About the role
We are seeking a highly analytical and solution-oriented Python Developer with a strong background in data science and large language models (LLMs). The ideal candidate will possess deep expertise in troubleshooting complex issues and developing robust, scalable solutions. This role requires a blend of software engineering and data science skills in Natural Language Processing (NLP), with an emphasis on document text extraction, model execution, optimization, and implementation in production environments.
Responsibilities:
Design, develop, and deploy Python-based solutions to accurately extract and normalize information from documents
Use cloud-based text extraction models and LLMs from OpenAI and Anthropic
Work with NLP models for language processing / data classification
Evaluate / compare model output
Troubleshoot issues in data pipelines and model performance, and implement effective solutions to address performance and accuracy issues
Collaborate with cross-functional teams to understand requirements, design solutions, and deliver high-quality code.
Ensure code quality, documentation, and maintainability across projects.

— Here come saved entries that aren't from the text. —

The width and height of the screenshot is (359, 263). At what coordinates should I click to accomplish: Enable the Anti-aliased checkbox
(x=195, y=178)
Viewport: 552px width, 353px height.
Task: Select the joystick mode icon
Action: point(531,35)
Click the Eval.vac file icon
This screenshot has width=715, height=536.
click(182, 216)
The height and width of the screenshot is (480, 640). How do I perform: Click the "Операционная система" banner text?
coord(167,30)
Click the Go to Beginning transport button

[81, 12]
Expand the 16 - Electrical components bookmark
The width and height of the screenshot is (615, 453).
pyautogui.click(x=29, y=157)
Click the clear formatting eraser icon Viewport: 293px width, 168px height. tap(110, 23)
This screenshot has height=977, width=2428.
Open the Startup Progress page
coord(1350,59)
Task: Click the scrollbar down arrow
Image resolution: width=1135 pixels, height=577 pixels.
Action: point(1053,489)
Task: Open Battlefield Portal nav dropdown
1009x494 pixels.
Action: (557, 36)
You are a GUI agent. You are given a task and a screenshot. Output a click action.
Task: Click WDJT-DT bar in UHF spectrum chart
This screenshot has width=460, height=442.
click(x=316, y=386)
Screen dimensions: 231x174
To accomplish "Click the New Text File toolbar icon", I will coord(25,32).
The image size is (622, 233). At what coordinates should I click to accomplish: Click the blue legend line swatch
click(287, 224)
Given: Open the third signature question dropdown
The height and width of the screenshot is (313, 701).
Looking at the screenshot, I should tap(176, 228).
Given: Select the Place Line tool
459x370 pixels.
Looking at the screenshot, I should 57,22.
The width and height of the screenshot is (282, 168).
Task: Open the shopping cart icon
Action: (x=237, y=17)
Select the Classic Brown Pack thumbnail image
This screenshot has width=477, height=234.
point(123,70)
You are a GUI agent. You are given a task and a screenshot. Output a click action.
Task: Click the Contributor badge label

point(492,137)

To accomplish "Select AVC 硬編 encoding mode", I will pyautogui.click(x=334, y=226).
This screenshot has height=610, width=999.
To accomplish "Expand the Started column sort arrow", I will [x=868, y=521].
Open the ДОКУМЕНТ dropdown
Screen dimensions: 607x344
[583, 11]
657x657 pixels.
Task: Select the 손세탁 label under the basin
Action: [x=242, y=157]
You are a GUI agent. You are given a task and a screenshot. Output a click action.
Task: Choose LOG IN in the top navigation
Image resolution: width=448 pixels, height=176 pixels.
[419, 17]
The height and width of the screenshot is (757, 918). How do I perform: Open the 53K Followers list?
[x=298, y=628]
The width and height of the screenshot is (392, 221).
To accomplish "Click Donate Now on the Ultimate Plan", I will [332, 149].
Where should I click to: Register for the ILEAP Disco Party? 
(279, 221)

Optimize existing models and systems for efficiency and scalability.
Requirements:
Minimum of 5 years of experience in Python with a focus on NLP
1 year of hand-on integration and model execution experience with LLMs from OpenAI and/or Anthropic
Experience working with relational databases like PostgreSQL and no-SQL databases like MongoDB
Engineering degree in Computer Science or equivalent
Solid understanding of software development best practices and data pipeline design
Experience with Git, CI/CD pipelines, and cloud deployment (AWS, or Azure).
Strong problem-solving skills and ability to work in an agile environment.
Excellent communication and interpersonal skills.
Preferred Skills (Nice to Have):
Experience working with text extraction models (e.g., OCR, NLP-based extractors).
Experience implementing fuzzy (non-exact) matching logic using tools like OpenSearch or similar technologies.
Familiarity with International Trade Documents and domain-specific data.